What is being asked ▸
Lines from the one containing "Click the 0.7400 price axis label" through the final line of the data, restated word for word and free of pictures, make up the whole answer.

┌─ Data to examine

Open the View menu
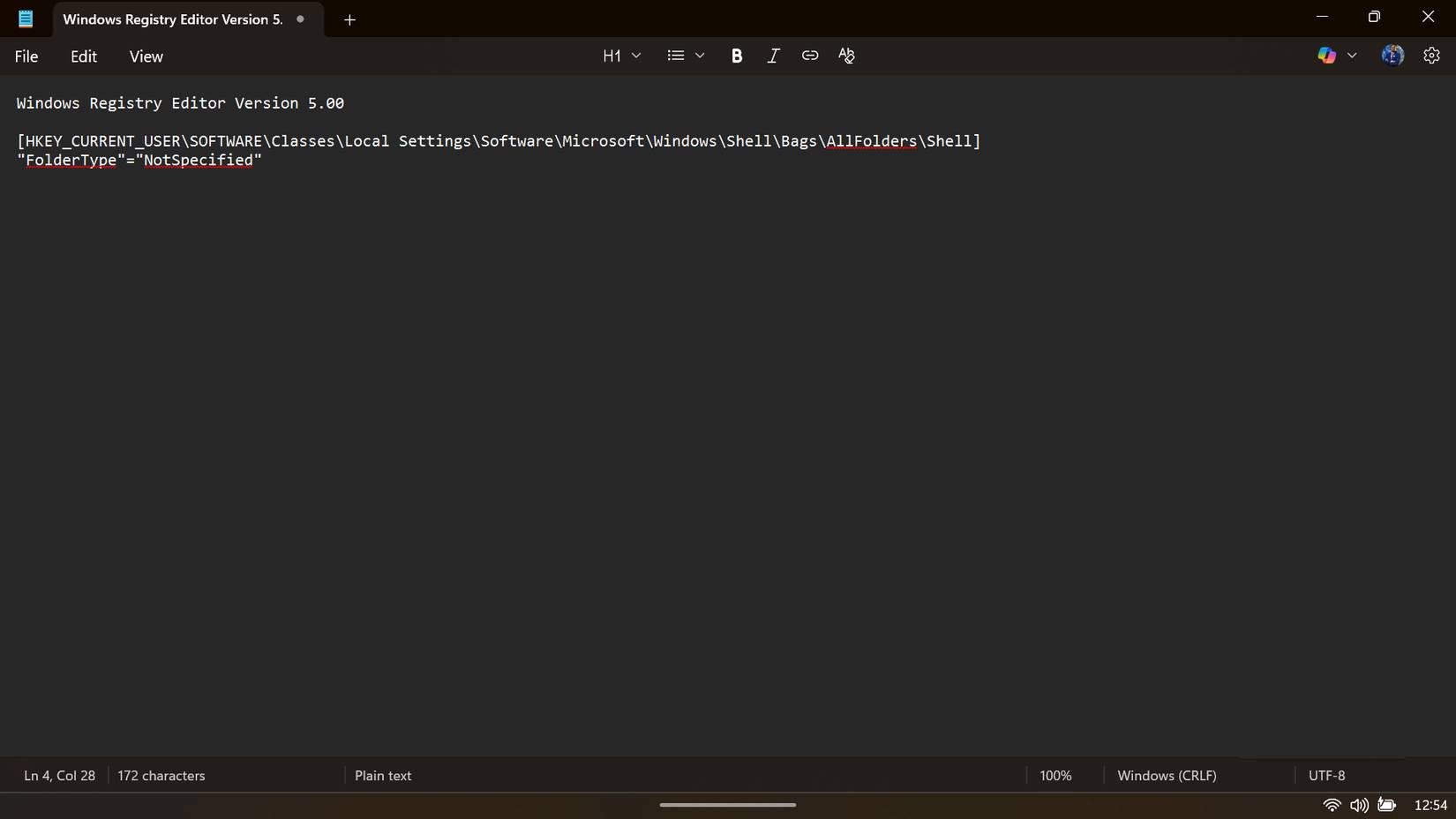The width and height of the screenshot is (1456, 819). (146, 56)
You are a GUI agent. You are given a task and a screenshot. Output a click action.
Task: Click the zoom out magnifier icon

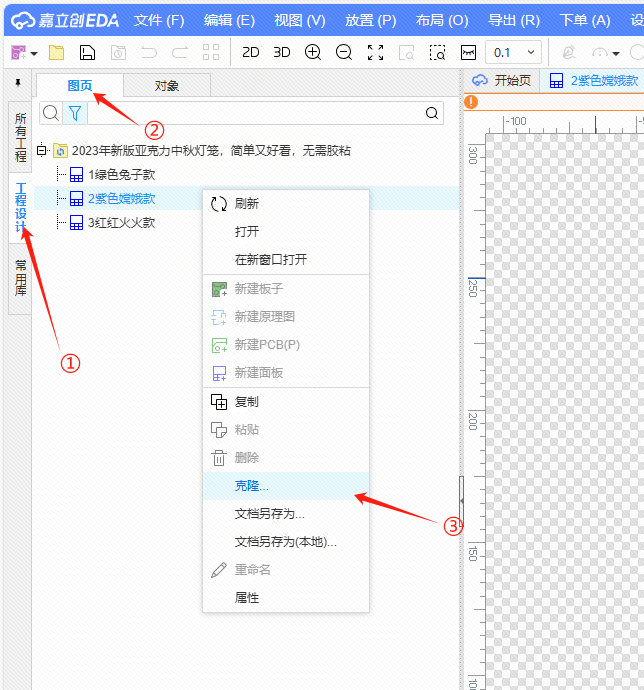pyautogui.click(x=344, y=52)
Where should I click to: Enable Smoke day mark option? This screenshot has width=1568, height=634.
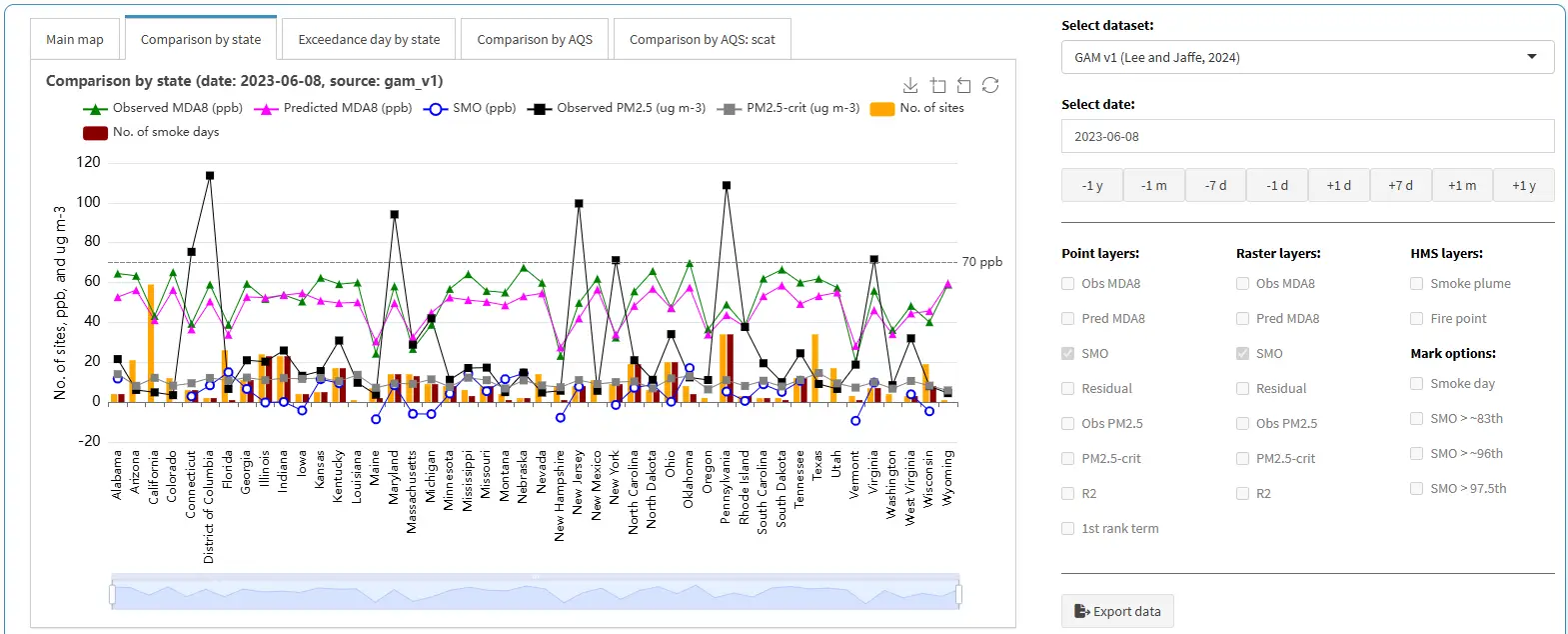[x=1416, y=384]

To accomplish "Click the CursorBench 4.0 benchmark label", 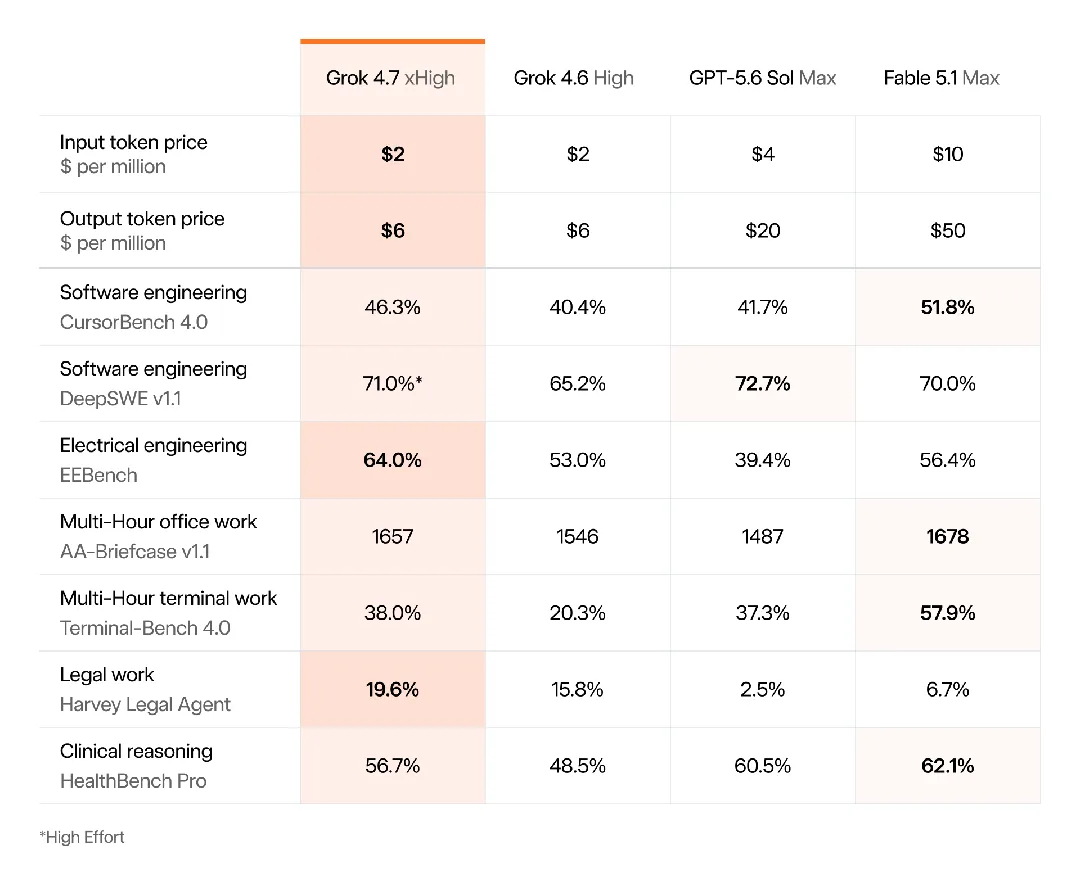I will pyautogui.click(x=134, y=322).
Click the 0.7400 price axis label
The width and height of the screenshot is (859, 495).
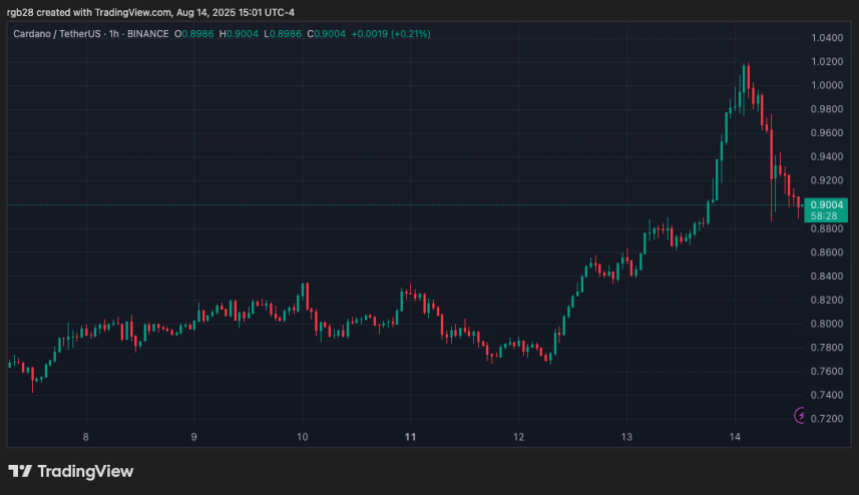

└─

Response below ▸
Click the 0.7400 price axis label
The width and height of the screenshot is (859, 495).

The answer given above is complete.